**Tasks to carry out**:
[A] Reproduce the DuckDB-WASM thread from "(TXT) w3m dump" up to and including "database in your browser.", putting "R2" wherever "S3" appears.
[B] Please carry on the DuckDB-WASM thread from the point where it stops.
======== Source passage ========
[HN Gopher] Use DuckDB-WASM to query TB of data in browser
___________________________________________________________________
Use DuckDB-WASM to query TB of data in browser
Author : mlissner
Score : 220 points
Date : 2025-10-31 17:37 UTC (1 days ago)
(HTM) web link (lil.law.harvard.edu)
(TXT) w3m dump (lil.law.harvard.edu)
| mlissner wrote:
| OK, this is really neat: - S3 is really cheap static storage for
| files. - DuckDB is a database that uses S3 for its storage. -
| WASM lets you run binary (non-JS) code in your browser. - DuckDB-
| Wasm allows you to run a database in your browser.
|
| Put all of that together, and you get a website that queries S3
| with no backend at all. Amazing.
| timeflex wrote:
| S3 might be relatively cheap for storing files, but with
| bandwidth you could easily be paying $230/mo. If you make it
| public facing & want to try to use their cloud reporting,
| metrics, etc. to prevent people for running up your bandwidth,
| your "really cheap" static hosting could easily cost you more
| than $500/mo.
| theultdev wrote:
| R2 is S3 compatible with no egress fees.
|
| Cloudflare actually has built in iceberg support for R2
| buckets. It's quite nice.
|
| Combine that with their pipelines it's a simple http request
| to ingest, then just point duckdb to the iceberg enabled R2
| bucket to analyze.
| greatNespresso wrote:
| Was about to jump in to say the same thing. R2 is a much
| cheaper alternative to S3 that just works and I have used
| it with DuckDB, works smoothly
| apwheele wrote:
| For a demo of this (although not sure with duckdb wasm that
| it works with iceberg)
======== Data extract ========
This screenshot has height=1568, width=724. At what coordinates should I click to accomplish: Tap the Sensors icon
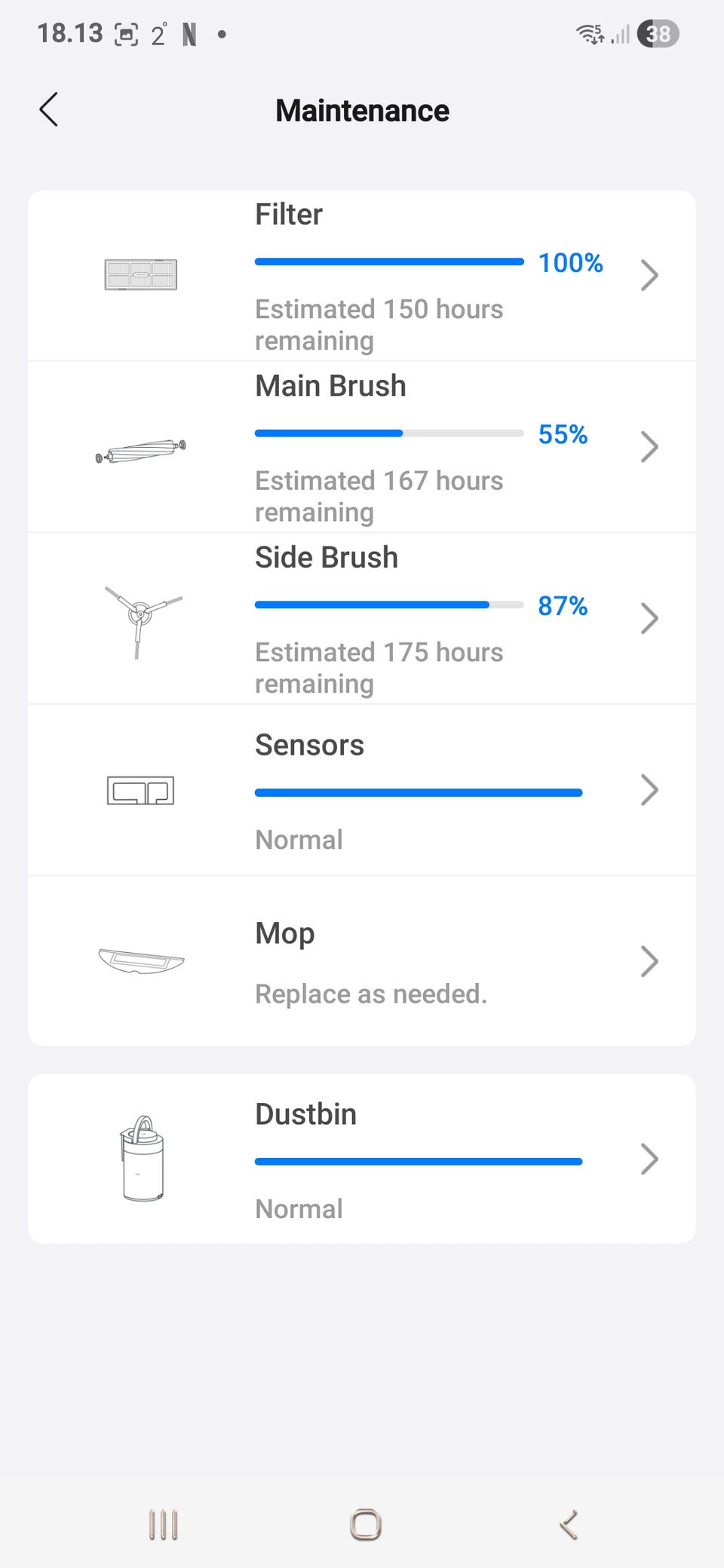pyautogui.click(x=140, y=790)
========
**Results of the tasks**:
[A]
(TXT) w3m dump (lil.law.harvard.edu)
| mlissner wrote:
| OK, this is really neat: - R2 is really cheap static storage for
| files. - DuckDB is a database that uses R2 for its storage. -
| WASM lets you run binary (non-JS) code in your browser. - DuckDB-
| Wasm allows you to run a database in your browser.

[B]
| https://andrewpwheeler.com/2025/06/29/using-duckdb-wasm-
| clou...
| 8organicbits wrote:
| > R2 is S3 compatible with no egress fees.
|
| There's no egress data transfer fees, but you still pay for
| the GET request operations. Lots of little range requests
| can add up quick.
| zenmac wrote:
| Can't believe that is what the industry has come down to.
| Kind like clipping coupon to get the best deal according
| different pricing overlords.
|
| It is time like this that makes self-hosting a lot more
| attractive.
| theultdev wrote:
| Luckily it's just static files. You can use whatever host
| you want.
| 7952 wrote:
| I think this approach makes sense for services with a small
| number of users relative to the data they are searching. That
| just isn't a good fit for a lot of hosted services. Think how
| much that TB's of data would cost on Algolia or similar
| services.
|
| You have to store the data somehow anyway, and you have to
| retrieve some of it to service a query. If egress costs too
| much you could always change later to put the browser code on
| a server. Also it would presumably be possible to quantify
| the trade-off between processing the data client side and on
| the server.
| simonw wrote:
| Stick it behind Cloudflare and it should be effectively free.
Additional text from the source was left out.